About the cultural implications, it's interesting noticing how different
cultures react to the _latinolike_ approach, for example, I know there
are other cultures behaving this macho way.
A girl here (most of them) would find it flattering being approached
this way (like latin people do). She'd thing someting 's wrong with
her if men don't. Yes, this is the macho culture. _Some _older 
women think they are completely 'out of the race" if they don't 
hear a whistle at them or a pick-up line in the street. 
Again , this is very cultural.


----------



## kiro

Maybe a good one to use on rock chicks:

*Is that a ladder in your tights/stocking, or a Stairway to Heaven?*


----------



## irisheyes0583

el alabamiano said:
			
		

> Well, it's not that I lack creative gab, but my most successful pickup line of all time:
> 
> I want to get to know you.
> 
> And in the compliment department:
> 
> You look good.
> 
> Now calm yourselves, ladies.  Calm yourselves.



Hehehe... very smooooth.


----------



## Fernando

As I said in other threads, I consider that piropos (compliments) tend to be rude and, in order to avoid problems should never be used with unknown people.

Just as an example, if I used in Spain the nice compliments described by Irish in #11 I would be spit, slapped, beaten and then kicked out the disco.

Another reason is my compliments panoplia is as big as "El alabamiano"'s.


----------



## I.C.

Vanda said:
			
		

> A girl here (most of them) would find it flattering being approached this way


 Well, my wife thought those guys were disgusting sleaze-bags and nothing else. When the bother got a bit too much she got into the habit of telling them to f* off right off the bat after the first stupid remark. Can you imagine what it can be like for an attractive blonde lady? She wasn't and isn't prude, by the way, neither am I. Actually, I venture to say the average American, Briton, Brazilian or generically Latin or Mediterranean person is more prude than I am.


			
				irisheyes0583 said:
			
		

> it's not meant to be offensive... it just shows that someone thinks
> you're attractive


 Now, I expect you to at least partially attribute my attitude to a presumed general seriousness of Germans, but I think it just indicates women are considered game and the guys feel the need to reassure themselves and others of their masulinity. 
Let me put it this way, if a man tries to keep his sisters and daughters under his thumb, yet whistles after girls, tries to chat them up and tries to bed any female he can get - then I have zero sympathies for him.

P.S.: Simply to avoid being called xenophobic I will add that I actually have somewhat Mediterranean looks.


----------



## Ratona

I share the opinion of I.C.

EXERCISE INSTRUCTIONS =>
(a) Give the usernames shown as headers above the posts in the pickup-line thread, in the order they appear.
(b) Print the pickup-line thread from "As I said in" to "with unknown people.".

GIVEN INFORMATION =>
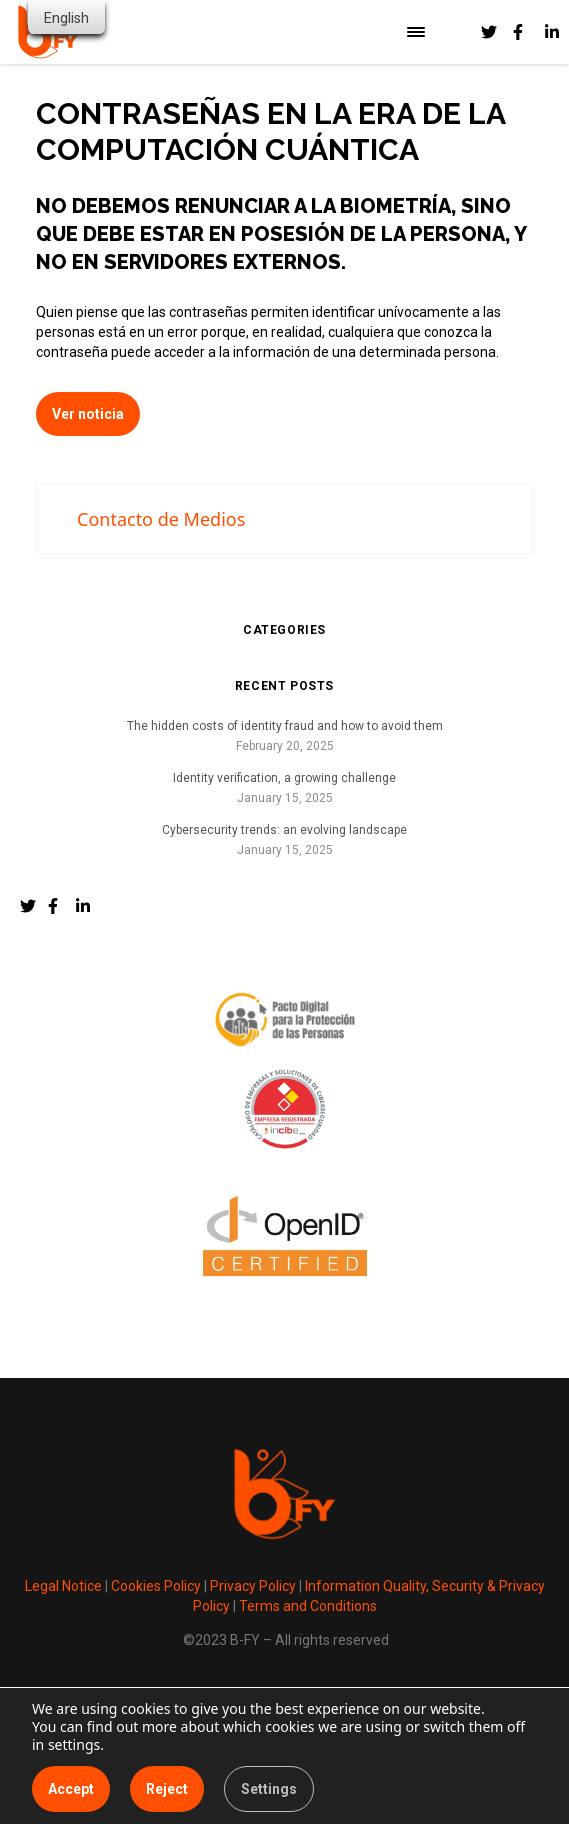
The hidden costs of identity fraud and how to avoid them (285, 726)
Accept (71, 1789)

FINAL ANSWERS =>
(a) kiro, irisheyes0583, Fernando, I.C., Ratona

(b)
As I said in other threads, I consider that piropos (compliments) tend to be rude and, in order to avoid problems should never be used with unknown people.